● **READING TEXT**
»»
Martkos IT Ltd

View Original

Linux data manipulation

Wherever creating or manipulating files my first port of call is linux (or git bash). Windows certainly has tools that can achieve the same results but I find linux can manage larger files more efficiently and gives you the facility to perform much more complex tasks at once without resorting to code.

SEQ COMMAND

This command provides a method of creating number sequences. The first number is the starting number, the second is the increment value and the third the maximum value.

$ seq 1000000 10 9000000

1000000

1000010

1000020

…..

9000000

REV COMMAND

This command allows you to reverse a string.

$ rev filename01.csv

vsc.10emanelif

Now imagine you wanted to change filename01.csv to filename02.csv. You could run the following command.

$ echo filename-01.csv | cut -d- -f2 | sed ‘s/^/20/’ | rev | sed ‘s/$/.csv'

filename-02.csv

FOR COMMAND

The command allows you to loop around a block of command(s). In this example we use the seq command to create a sequence of 1-10 and echo each value out.

$ for i in `seq 1 10`;

do

echo $1

done

1

2

3

10

SED COMMAND

This command can replace values within a string/file. In this example we add a header to an existing file called filename 01.csv.

FILENAME01.CSV (PRE UPDATE)

1000000,9000000

$ sed -i 1i'column1,column2’ filename01.csv

FILENAME01.CSV (POST UPDATE)

column1, column2

1000000,9000000

SPLIT COMMAND

This command allows you to take a large file and break it into smaller files. For example you have a data file with a million rows you could split that in to files each with 10000 rows.

$ split -l10000 onemillion.csv

xaa

xab

xac

xaz
««
● **STORED RECORDS**
»»
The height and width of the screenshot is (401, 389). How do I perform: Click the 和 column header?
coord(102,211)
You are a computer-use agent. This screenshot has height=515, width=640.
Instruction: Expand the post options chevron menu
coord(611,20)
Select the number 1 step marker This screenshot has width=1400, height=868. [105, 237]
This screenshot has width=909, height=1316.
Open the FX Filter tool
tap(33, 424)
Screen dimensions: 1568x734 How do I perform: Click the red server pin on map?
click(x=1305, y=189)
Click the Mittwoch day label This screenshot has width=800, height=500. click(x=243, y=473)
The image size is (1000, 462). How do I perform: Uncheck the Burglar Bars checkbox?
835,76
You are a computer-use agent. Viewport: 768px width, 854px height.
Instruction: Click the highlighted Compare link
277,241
««
● **WRITTEN PROBLEM 1**
On the Linux data manipulation page, what does the second number given to the seq command set?
● **WRITTEN PROBLEM 2**
Shorten the paragraph of the Linux data manipulation page that opens with "Wherever creating or manipulating files" while keeping its main facts.
● **WRITTEN PROBLEM 3**
Duplicate the part of the Linux data manipulation page starting at "This command allows you to take" and ending at "with 10000 rows.".
The data plays no part in this work.

● **CORRECT OUTPUT 1**
The increment value.

● **CORRECT OUTPUT 2**
For creating or manipulating files, Linux (or Git Bash) is the first choice. Windows tools can reach the same results, but Linux handles larger files more efficiently and allows far more complex tasks at once without writing code.

● **CORRECT OUTPUT 3**
This command allows you to take a large file and break it into smaller files. For example you have a data file with a million rows you could split that in to files each with 10000 rows.